World Approaching a Dangerous "Window of Vulnerability" to MRSA and Other Superbugs

According to Prof George Poste, Director of the Biodesign Institute at Arizona State University, the years 2010 to 2015 will be a "window of vulnerability" when superbugs like MRSA will have defeated the known antibiotics, and new ones will not yet have been developed. “We are facing a relentless increase in antibiotic resistance across all classes of drug,” Poste told the Telegraph.co.uk.

Meanwhile, he said, half a dozen leading manufacturers of antibiotics have given up developing new types. One reason is that they are unable to profit much from the development of variants on the theme of a given class of antibiotic.

Another reason, according to Hartmut Derendorf, chairman of the department of pharmaceutics at the University of Florida [UF] College of Pharmacy, is that drug companies would rather invest in compounds aimed at patients with chronic conditions such as high cholesterol or diabetes, not drugs designed to be used for a week or two and then stopped once an infection clears up.

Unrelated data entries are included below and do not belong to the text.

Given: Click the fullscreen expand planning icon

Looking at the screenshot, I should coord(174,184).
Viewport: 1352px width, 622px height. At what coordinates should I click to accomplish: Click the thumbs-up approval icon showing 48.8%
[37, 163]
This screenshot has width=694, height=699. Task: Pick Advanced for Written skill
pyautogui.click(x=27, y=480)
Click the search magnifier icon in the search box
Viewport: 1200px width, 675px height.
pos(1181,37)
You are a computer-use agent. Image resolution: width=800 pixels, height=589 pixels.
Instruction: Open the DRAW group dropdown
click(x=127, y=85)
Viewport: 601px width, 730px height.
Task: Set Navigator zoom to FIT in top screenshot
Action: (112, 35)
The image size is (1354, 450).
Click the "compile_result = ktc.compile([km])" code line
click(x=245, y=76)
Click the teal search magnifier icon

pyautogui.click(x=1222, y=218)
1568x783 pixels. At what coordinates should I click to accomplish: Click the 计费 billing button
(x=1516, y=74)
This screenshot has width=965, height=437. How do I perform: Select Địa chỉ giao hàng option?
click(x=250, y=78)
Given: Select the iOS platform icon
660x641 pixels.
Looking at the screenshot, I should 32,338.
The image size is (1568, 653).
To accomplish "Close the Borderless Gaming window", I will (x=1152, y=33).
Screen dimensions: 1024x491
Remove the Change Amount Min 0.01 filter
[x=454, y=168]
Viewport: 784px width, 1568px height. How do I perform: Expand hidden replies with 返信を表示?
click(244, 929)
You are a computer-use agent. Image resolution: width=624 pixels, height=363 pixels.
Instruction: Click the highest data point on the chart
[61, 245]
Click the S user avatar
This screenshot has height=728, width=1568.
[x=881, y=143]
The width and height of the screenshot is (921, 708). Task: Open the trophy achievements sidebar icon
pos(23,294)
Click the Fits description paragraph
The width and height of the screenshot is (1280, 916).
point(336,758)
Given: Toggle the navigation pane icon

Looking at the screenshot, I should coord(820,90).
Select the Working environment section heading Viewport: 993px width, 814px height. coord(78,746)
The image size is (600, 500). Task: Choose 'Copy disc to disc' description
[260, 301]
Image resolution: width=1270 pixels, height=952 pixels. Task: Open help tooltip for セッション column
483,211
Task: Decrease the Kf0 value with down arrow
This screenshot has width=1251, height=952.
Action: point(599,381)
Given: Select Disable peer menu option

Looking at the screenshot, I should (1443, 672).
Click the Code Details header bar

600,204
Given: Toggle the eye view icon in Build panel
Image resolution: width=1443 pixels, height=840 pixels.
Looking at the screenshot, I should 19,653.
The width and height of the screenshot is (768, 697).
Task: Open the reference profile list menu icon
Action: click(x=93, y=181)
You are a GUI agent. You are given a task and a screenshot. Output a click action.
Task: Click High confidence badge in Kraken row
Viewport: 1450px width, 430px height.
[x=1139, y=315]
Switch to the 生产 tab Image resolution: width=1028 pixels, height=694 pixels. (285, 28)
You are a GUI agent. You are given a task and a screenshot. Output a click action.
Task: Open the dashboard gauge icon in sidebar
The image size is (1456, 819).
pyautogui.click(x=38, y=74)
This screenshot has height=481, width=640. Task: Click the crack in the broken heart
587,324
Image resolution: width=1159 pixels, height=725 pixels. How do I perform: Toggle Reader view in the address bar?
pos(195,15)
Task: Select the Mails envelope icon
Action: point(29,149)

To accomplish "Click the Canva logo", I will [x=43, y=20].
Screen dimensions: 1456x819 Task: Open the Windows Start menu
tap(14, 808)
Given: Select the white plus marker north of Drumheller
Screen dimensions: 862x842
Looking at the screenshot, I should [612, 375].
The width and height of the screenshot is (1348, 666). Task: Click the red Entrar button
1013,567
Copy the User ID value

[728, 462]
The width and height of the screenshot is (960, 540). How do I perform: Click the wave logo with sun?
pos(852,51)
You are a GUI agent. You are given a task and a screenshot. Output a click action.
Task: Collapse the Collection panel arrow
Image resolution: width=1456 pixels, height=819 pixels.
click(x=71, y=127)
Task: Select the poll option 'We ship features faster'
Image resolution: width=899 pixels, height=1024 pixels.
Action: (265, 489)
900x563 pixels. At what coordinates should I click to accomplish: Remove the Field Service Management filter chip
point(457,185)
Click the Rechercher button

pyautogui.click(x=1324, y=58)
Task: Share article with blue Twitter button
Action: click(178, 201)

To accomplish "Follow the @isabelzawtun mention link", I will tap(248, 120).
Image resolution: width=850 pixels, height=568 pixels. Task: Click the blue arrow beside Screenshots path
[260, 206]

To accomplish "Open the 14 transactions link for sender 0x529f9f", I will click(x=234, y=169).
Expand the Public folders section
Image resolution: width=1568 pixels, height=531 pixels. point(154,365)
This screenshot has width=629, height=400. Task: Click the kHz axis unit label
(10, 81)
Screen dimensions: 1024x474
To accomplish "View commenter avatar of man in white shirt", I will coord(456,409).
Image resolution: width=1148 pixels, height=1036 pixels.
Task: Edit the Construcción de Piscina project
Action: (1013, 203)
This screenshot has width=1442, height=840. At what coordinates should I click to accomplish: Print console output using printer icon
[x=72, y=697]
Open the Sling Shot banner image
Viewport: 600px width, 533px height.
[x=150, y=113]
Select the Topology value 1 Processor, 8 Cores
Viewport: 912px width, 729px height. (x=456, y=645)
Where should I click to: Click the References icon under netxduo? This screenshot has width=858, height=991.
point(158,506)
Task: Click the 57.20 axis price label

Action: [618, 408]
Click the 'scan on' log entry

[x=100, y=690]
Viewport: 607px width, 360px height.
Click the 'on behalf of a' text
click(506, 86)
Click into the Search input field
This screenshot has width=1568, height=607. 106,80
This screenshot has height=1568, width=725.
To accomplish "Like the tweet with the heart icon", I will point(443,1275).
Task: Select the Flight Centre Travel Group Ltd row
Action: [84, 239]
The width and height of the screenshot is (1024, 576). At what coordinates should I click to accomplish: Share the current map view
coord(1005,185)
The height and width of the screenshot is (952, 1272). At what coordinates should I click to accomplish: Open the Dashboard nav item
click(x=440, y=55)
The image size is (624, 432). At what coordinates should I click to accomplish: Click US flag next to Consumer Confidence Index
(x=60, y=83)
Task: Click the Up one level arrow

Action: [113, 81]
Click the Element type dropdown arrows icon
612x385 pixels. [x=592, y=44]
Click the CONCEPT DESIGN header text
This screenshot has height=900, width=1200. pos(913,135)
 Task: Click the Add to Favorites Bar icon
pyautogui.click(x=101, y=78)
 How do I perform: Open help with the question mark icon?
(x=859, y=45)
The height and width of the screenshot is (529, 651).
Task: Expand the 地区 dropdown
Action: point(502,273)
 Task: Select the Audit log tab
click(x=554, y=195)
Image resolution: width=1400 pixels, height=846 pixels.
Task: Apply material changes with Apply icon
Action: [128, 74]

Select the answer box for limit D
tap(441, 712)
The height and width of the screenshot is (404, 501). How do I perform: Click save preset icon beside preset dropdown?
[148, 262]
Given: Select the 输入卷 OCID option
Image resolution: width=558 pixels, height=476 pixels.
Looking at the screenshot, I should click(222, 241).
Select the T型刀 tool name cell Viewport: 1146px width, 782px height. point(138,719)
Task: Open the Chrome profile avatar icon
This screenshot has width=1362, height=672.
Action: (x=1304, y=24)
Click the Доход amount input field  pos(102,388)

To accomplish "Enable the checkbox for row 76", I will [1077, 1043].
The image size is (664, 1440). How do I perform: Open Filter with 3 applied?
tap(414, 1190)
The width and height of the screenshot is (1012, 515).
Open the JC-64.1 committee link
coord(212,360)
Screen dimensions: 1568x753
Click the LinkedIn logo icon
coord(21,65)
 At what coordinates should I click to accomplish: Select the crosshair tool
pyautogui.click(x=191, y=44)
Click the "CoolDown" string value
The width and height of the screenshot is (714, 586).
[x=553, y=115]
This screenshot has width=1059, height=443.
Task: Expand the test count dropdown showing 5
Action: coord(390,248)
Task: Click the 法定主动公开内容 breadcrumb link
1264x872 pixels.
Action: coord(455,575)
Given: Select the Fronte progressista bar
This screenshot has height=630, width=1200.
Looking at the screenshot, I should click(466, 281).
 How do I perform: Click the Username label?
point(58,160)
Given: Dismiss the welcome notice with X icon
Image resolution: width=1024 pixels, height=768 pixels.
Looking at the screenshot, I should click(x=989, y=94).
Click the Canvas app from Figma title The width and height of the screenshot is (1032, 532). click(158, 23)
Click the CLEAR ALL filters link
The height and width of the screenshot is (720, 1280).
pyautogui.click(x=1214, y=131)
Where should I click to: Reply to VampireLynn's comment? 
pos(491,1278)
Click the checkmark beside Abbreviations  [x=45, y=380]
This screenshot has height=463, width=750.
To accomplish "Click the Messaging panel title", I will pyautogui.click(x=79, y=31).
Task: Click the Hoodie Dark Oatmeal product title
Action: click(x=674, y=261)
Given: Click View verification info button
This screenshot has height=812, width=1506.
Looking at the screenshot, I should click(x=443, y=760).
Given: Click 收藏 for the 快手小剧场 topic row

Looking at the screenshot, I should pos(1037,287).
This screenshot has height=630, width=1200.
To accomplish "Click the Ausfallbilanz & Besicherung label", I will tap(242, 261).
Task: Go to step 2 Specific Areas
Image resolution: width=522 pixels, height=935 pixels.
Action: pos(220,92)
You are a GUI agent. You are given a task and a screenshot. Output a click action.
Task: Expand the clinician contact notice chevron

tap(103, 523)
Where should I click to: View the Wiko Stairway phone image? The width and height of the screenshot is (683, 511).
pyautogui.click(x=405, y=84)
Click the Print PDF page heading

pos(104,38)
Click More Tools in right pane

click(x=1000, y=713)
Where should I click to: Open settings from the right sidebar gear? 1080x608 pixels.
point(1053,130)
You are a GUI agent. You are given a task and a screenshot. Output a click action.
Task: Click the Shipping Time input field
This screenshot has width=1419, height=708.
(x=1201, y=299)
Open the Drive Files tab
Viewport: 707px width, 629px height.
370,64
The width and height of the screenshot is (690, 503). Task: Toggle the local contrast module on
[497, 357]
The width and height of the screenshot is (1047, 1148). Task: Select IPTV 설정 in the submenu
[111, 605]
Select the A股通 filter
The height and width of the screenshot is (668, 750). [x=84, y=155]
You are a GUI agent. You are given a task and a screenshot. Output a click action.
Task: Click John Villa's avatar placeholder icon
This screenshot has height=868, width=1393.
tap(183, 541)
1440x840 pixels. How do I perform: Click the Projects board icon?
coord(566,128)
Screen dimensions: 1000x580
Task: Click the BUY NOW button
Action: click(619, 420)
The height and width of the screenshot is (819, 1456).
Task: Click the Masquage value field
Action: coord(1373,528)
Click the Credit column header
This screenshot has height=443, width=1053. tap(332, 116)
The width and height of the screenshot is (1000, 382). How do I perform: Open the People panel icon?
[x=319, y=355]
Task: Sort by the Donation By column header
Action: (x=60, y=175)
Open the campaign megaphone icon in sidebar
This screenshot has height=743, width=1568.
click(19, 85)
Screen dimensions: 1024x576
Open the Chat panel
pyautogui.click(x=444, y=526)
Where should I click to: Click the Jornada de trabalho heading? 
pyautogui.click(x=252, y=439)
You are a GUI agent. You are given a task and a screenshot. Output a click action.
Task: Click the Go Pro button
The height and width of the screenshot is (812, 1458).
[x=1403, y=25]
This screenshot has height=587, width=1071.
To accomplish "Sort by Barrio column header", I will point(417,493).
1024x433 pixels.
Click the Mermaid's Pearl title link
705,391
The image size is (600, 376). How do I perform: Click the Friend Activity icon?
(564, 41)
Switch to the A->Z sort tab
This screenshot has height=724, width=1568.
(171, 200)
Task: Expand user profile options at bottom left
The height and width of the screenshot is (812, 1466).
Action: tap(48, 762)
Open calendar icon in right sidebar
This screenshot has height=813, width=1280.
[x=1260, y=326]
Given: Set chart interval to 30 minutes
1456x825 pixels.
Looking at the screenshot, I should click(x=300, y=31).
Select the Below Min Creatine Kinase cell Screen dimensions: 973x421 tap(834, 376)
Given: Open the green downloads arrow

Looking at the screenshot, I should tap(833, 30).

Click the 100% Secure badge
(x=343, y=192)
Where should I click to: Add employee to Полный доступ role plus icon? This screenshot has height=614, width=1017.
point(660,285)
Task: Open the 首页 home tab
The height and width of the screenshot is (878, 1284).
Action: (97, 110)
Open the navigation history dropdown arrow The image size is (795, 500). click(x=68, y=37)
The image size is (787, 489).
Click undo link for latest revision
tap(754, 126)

Derendorf's group at UF is hoping to increase the speed of new antibiotic development, while lowering the associated cost, by perfecting a method by which drug effectiveness is measured at the site of infection, rather than in the bloodstream as is currently practiced. This new "PK/PD" technique combines principles of pharmacokinetics, or an analysis of drug concentrations in the body, and pharmacodynamics, their effect on bacteria or how a drug kills bacteria.

PK/PD helps better determine which drugs are worth studying in people and at which dose, avoiding the typically lengthy and expensive trial-and-error approach that can take years.